Writer and director Wes Anderson rebounds from the back-to-back commercial disappointments of The Life Aquatic and The Darjeeling Ltd with his first animated film, Fantastic Mr Fox, made in the directors signature fastidious manner using old-fashioned stop-motion techniques. Roald Dahl's 1970 children’s book about a family of wily foxes and their woodland friends eluding the predatory attentions of the local humans has been transformed by Anderson, co-writer Noah Baumbach and a team of dedicated animators into an idiosyncratic, charmingly hand-crafted tale of family dysfunction and middle-class tedium.

The second talking-fox movie this year, following Lars von Trier's Antichrist, Fantastic Mr Fox opens at the same pace it maintains throughout, breakneck. Fox (voiced by George Clooney) and his beloved vixen wife (Meryl Streep) are out hunting chickens when they are caught in a trap. She chooses the opportunity to tell Fox she is expecting their first cub, and makes him promise to give up his dangerous, chicken-stealing ways and settle down. Twelve “fox-years” later, their son Ash (Jason Schwartzman) is a weedy, self-conscious teenager, further embarrassed by the arrival into the den of a talented, athletic cousin Kristofferson (Eric Anderson, the director’s brother).

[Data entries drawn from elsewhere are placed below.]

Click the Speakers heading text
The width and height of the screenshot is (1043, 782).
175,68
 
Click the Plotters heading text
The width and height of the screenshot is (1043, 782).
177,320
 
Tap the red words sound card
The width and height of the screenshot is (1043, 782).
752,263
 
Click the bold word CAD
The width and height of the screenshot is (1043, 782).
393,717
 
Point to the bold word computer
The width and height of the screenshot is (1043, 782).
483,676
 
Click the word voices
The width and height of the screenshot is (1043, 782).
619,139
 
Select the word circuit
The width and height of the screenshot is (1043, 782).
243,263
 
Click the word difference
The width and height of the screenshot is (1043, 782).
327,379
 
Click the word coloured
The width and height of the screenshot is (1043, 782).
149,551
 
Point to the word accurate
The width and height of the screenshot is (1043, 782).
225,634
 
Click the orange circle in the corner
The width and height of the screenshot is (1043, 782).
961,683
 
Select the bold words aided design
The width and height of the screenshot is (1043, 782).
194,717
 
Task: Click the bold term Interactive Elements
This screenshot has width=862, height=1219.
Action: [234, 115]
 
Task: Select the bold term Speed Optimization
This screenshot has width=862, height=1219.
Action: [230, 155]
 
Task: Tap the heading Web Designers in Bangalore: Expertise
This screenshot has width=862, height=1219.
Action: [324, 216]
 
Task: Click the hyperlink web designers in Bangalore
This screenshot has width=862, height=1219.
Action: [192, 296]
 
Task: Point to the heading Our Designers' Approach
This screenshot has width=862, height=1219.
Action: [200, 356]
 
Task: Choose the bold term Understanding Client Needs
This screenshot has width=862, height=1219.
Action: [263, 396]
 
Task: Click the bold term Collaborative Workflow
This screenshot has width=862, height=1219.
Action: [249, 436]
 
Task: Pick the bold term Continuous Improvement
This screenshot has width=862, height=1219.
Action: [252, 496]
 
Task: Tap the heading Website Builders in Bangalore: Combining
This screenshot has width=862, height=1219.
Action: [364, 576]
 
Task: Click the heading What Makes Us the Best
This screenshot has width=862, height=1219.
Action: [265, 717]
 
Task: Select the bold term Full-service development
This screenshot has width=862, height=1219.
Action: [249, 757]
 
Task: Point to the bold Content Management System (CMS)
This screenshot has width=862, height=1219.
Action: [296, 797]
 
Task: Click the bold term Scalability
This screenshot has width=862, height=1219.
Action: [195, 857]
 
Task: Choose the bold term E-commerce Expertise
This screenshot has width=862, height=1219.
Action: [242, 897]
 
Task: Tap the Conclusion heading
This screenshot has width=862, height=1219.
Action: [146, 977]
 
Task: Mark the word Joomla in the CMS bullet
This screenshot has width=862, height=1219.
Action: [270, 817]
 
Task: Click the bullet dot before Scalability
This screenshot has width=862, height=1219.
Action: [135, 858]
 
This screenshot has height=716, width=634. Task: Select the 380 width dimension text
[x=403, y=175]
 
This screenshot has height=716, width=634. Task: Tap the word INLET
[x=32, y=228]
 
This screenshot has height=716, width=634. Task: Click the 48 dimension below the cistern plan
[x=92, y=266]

In deference to his wife’s more refined tastes (she’s wears an apron and dabbles in landscape painting) Fox has foresworn his hunting instincts and taken a job as a newspaper columnist. But Fox’s instinctive appetite for pullet-poaching has returned. With the help of a dim-witted opossum (Wally Wolodarsky), Fox plans his “one last big job”, robbing the three nasty farmers, Boggis and Bunce and Bean (Michael Gambon), “one fat, one short, one lean”, who live on the opposite hill. Tired of the impudent fox raiding their supplies, the farmers resort to increasingly desperate measures to capture and kill him, eventually putting all of the woodland creatures (including Bill Murray’s Badger and Willem Dafoe’s Rat) in danger.

This being a Wes Anderson film, much of the joy comes from tuning into the director’s unique visual sensibility. Unlike the seamless, polished image-making of the computerised animations, Fantastic Mr Fox pursues a roughly-hewn aesthetic that gives enormous energy and wit to proceedings; as stylized and inventive as anything Anderson has done previously. The stitch-perfect costuming, brilliantly textured character design and gloriously autumnal backgrounds aside, there are a plenty of highlights: Mr Fox and his chums burrow through geologically precise soil strata, our woodland chums hide from the humans in a vast cider-bottle warehouse, they stage their climactic shootout in a gorgeous facsimile of an Olde Worlde British village, complete with sushi bar and courier service.

It might be a cartoon, but Mr Fox is still a Wes Anderson film, through and through with the same attention to detail, eclectic soundtrack, airily witty dialogue and chaptered storytelling that have delighted his fan base in the past. They should be delighted again, even if younger audience members might find much of the precious chatter about existentialism, crème brulees and yogic meditation unfathomable. Incidentally when I met Anderson during the publicity tour for The Life Aquatic, he was wearing the same copper-coloured corduroy lounge suit that Foxy sports in the movie. If you share the director’s taste for fine retro tailoring, you might just like Fantastic Mr Fox.